La derrota puede ser un suvenir. No nos engañemos: durante Río 2016, la imagen de Hamblin y D’Agostino —las corredoras que tropezaron durante la prueba de 5,000 metros y llegaron a la meta últimas, fundidas en un abrazo— es casi una postal de la Unesco. Se trata de una derrota amabilísima, emperifollada. Deportivismo de manual para ocultar el verdadero rostro de la derrota: el de quien, obsesionado con la victoria, falla en alcanzarla. El que juega, aunque en el fondo juegue con la marca de perder (la órbita del juego termina conduciendo siempre hacia allá), no concibe otra salida que la excepción, es decir, ganar. Una salida de la historia y de la muerte: el que pierde se pierde, por lo regular, a sí mismo, y queda a merced, como todos los demás, del fracaso colectivo de la época.
Una cosa es acostumbrarse a perder por método y otra cosa es normalizar el fiasco. En este país fallido, donde el epítome del fracaso es el Cruz Azul verbalizado, la burla parece ser es el único escape a la rotundidad del desengaño. Propongamos, para el tricentenario la construcción de un Arco de la Derrota en pleno Paseo de la Reforma. ¿Lo de Rommel Pacheco fue un fracaso o apenas un meme? ¿Le debe Aída Román a Aída Román o a Mexiquito o a los contribuyentes o a los que no contribuyen? Los Juegos Olímpicos son el invento de una humanidad que no tiene sitio para la épica, ni en su casa ni en su vida.
Nos gusta ver perder a lo grande, aunque estemos compuestos de pequeñas pérdidas. Por ello, no debe resultar extraño que el género nativo de la derrota sea el diario. ¿Quién va a ser el guapo que le gane a los días? Durante casi treinta años, el escritor peruano Julio Ramón Ribeyro escribió un diario que luego dio forma a La tentación del fracaso, un archivo de obsesiones y perplejidades que traza un paralelo —casi un reflejo— de su propia obra, enorme, por cierto. Podríamos ver el colosal volumen como un triunfo del fracaso, aunque también, como el mismo Ribeyro aclara en el prólogo, un segundo vistazo sugiera una “coartada para no escribir lo que debería de escribirse”. Ahí está el verdadero reto. En el “saber no contar”. En ese caso, la posibilidad de que el soliloquio termine por suplantar una hipotética obra es nada menos que el fracaso del fracaso.

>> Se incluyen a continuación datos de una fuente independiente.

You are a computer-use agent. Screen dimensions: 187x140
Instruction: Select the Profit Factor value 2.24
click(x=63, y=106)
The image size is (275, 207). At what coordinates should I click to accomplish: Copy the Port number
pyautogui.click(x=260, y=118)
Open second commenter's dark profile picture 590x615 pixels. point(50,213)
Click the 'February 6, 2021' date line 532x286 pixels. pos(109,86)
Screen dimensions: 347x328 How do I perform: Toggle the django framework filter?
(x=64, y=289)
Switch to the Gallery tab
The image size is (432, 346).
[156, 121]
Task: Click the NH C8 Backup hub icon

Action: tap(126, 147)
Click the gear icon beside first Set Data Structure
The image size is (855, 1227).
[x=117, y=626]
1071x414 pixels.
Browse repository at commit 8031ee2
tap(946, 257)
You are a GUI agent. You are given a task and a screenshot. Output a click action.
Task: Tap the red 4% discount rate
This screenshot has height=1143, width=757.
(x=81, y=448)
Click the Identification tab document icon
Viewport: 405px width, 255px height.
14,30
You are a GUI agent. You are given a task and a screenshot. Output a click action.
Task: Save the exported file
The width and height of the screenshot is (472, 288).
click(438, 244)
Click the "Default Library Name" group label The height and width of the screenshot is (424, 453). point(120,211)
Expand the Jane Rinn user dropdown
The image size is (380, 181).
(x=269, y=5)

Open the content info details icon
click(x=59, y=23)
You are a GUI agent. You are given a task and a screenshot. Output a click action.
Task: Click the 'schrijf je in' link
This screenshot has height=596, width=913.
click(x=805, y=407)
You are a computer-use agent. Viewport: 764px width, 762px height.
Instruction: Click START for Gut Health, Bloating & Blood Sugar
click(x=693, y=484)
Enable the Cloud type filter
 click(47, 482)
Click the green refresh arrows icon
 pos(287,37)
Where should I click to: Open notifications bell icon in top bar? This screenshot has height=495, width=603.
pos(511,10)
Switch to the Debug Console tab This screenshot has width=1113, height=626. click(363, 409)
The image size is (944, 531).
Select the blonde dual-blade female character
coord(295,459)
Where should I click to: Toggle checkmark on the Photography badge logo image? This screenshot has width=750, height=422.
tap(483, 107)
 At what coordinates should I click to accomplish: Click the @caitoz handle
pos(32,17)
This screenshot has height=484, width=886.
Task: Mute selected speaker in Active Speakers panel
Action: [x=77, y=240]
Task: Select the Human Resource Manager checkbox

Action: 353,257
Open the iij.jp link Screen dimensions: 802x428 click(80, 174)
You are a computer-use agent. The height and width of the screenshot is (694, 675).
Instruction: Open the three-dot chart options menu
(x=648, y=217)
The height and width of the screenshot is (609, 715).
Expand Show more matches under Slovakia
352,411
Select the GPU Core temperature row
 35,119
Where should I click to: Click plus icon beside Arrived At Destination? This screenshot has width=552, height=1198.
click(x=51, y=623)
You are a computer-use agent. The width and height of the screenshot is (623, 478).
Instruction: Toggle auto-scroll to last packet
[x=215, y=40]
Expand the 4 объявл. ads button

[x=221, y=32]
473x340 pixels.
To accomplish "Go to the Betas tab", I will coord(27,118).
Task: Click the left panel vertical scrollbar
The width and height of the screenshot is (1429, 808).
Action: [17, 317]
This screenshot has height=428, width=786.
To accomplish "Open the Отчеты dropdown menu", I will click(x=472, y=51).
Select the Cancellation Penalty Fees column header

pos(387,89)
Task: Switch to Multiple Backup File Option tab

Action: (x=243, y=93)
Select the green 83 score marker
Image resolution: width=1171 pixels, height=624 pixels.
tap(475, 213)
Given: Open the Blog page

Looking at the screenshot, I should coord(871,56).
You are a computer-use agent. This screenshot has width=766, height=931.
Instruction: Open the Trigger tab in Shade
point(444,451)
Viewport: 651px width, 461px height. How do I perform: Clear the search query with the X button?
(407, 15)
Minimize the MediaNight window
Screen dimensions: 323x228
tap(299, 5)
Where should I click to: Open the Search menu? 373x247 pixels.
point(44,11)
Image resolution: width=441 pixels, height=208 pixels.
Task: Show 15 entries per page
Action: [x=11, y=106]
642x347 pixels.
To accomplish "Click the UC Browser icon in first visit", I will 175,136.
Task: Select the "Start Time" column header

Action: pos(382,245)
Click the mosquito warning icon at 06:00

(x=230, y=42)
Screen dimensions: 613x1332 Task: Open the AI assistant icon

En el que quizá sea su poema más conocido, Elizabeth Bishop asegura que perder es un arte. Prefiero la idea bregada de Lorenzo García Vega: perder es, más bien, un oficio. Una prueba de resistencia, contrarreloj. Ambos coinciden en una cosa: en esto de perder uno se va volviendo mejor con los años. Y en eso estamos. Fallando hasta en fallar.